• THE TASK:
Copy exactly the lines of the records below, and only those lines, beginning with the line that contains "This screenshot has height=384, width=516." and ending with the line that contains "Screen dimensions: 1121x630".

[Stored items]
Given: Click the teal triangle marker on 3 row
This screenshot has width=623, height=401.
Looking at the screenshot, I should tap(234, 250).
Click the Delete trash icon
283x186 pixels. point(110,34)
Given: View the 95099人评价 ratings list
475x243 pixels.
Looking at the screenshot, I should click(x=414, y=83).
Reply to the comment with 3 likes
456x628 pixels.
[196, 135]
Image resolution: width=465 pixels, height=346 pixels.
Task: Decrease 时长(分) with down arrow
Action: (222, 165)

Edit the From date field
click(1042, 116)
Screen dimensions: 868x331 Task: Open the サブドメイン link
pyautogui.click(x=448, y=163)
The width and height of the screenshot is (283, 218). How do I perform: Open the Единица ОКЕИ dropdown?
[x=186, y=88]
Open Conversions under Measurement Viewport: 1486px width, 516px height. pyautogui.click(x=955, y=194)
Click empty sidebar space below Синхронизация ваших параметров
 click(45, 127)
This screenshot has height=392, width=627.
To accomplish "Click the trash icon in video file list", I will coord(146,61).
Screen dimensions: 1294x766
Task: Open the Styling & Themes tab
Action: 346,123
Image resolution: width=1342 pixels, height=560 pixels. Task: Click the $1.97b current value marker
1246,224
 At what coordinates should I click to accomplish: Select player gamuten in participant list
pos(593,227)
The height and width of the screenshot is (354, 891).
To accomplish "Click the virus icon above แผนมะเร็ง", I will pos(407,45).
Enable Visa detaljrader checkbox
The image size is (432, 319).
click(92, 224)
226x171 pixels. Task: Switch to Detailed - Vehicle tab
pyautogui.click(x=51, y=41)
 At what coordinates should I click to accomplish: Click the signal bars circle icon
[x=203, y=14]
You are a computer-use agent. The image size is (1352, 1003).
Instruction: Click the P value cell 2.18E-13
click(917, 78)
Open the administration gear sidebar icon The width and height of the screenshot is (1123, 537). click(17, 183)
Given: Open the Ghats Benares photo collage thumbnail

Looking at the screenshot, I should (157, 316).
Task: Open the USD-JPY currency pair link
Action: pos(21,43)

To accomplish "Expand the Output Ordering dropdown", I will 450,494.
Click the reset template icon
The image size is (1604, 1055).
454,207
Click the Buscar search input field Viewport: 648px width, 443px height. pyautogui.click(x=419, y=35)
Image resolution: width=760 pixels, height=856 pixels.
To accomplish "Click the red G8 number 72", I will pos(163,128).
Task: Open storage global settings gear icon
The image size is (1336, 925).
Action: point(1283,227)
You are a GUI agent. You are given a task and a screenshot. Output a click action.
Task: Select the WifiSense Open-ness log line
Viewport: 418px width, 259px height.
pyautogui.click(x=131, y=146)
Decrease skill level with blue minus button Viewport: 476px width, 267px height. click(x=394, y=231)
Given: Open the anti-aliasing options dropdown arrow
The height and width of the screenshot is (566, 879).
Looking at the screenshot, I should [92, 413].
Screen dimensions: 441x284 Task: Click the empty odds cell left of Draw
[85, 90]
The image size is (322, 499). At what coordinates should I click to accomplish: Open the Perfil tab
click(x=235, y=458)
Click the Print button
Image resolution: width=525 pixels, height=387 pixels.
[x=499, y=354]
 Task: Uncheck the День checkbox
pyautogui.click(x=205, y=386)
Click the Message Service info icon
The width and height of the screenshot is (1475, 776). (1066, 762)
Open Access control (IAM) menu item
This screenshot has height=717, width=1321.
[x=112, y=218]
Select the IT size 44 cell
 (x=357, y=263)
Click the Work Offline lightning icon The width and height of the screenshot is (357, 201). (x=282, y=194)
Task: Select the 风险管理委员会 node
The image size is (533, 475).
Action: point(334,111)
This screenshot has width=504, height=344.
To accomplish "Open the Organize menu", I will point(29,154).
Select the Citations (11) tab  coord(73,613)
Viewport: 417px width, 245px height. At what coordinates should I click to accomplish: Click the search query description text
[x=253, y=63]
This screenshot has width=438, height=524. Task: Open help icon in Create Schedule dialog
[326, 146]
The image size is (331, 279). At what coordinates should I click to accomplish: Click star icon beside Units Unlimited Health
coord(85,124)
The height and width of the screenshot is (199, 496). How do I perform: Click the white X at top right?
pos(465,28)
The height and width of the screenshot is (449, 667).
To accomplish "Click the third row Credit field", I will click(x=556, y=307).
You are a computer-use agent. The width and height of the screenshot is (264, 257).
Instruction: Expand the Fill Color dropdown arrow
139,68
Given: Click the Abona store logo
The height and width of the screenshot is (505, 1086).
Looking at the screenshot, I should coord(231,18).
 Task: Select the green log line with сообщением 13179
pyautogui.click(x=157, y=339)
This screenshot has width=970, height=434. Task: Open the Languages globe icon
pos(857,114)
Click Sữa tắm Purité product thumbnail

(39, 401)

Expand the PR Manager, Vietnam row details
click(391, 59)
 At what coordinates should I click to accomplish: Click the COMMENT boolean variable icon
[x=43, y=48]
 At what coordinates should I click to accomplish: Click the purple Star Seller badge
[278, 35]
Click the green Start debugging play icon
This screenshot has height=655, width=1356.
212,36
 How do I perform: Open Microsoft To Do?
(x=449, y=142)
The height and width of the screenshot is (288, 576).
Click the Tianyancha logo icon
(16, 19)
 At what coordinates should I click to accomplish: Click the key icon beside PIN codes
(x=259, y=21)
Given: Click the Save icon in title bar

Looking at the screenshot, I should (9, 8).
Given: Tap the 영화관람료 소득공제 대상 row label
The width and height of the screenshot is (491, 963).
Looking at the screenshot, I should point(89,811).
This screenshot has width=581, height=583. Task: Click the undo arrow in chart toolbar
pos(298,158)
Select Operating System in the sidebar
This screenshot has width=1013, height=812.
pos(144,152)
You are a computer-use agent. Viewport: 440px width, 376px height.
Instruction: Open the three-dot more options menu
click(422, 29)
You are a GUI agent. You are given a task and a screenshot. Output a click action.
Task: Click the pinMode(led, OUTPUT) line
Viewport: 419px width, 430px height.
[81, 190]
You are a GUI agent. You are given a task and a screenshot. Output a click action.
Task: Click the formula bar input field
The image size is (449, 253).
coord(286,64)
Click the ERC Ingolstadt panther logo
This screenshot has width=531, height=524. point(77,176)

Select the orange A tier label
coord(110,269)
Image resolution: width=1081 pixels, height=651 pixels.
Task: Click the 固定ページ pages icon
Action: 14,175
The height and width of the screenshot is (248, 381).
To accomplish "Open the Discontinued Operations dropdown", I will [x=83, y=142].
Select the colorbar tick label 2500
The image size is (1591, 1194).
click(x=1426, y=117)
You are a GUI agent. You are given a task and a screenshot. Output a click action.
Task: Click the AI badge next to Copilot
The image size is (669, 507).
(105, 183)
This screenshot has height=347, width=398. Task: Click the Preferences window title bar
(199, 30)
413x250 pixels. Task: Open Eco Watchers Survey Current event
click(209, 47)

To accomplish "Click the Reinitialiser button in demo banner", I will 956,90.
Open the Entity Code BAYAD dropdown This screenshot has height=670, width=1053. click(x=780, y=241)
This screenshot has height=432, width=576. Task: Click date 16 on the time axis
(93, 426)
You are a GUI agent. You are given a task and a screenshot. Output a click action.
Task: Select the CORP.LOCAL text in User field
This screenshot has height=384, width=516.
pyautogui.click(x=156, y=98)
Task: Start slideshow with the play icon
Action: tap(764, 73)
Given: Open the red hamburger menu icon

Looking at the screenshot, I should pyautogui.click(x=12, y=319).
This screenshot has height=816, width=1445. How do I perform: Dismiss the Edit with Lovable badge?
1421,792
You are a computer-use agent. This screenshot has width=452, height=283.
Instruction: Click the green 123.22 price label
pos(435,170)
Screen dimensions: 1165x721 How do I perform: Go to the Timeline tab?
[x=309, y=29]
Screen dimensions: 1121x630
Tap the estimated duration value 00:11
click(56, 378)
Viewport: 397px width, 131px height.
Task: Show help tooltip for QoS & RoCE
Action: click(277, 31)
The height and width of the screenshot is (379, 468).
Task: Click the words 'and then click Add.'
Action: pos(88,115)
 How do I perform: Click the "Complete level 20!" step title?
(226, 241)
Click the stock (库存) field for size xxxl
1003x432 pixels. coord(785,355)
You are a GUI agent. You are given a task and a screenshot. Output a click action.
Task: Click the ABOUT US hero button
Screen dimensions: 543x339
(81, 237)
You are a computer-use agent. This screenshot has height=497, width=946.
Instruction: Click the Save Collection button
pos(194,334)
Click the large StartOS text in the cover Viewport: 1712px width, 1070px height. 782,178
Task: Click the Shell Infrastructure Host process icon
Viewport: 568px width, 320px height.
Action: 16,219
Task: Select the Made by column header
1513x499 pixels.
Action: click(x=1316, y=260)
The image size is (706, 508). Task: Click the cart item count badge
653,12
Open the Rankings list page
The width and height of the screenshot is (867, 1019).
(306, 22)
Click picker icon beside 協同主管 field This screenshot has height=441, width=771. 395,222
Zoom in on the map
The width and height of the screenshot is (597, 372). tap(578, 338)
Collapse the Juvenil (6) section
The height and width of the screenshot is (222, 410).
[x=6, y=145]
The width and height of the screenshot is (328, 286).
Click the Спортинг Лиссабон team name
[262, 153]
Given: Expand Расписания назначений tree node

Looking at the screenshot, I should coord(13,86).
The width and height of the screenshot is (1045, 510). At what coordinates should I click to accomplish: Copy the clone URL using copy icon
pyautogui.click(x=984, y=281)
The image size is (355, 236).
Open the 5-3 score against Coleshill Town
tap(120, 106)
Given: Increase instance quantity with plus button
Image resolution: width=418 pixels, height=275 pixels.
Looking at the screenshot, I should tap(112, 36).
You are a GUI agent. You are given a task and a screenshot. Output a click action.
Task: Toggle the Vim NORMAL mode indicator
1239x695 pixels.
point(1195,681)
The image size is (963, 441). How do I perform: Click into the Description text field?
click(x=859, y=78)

• SOLUTION FOR THIS PROBLEM:
This screenshot has height=384, width=516.
pyautogui.click(x=156, y=98)
Task: Start slideshow with the play icon
Action: tap(764, 73)
Given: Open the red hamburger menu icon

Looking at the screenshot, I should pyautogui.click(x=12, y=319).
This screenshot has height=816, width=1445. How do I perform: Dismiss the Edit with Lovable badge?
1421,792
You are a computer-use agent. This screenshot has width=452, height=283.
Instruction: Click the green 123.22 price label
pos(435,170)
Screen dimensions: 1165x721 How do I perform: Go to the Timeline tab?
[x=309, y=29]
Screen dimensions: 1121x630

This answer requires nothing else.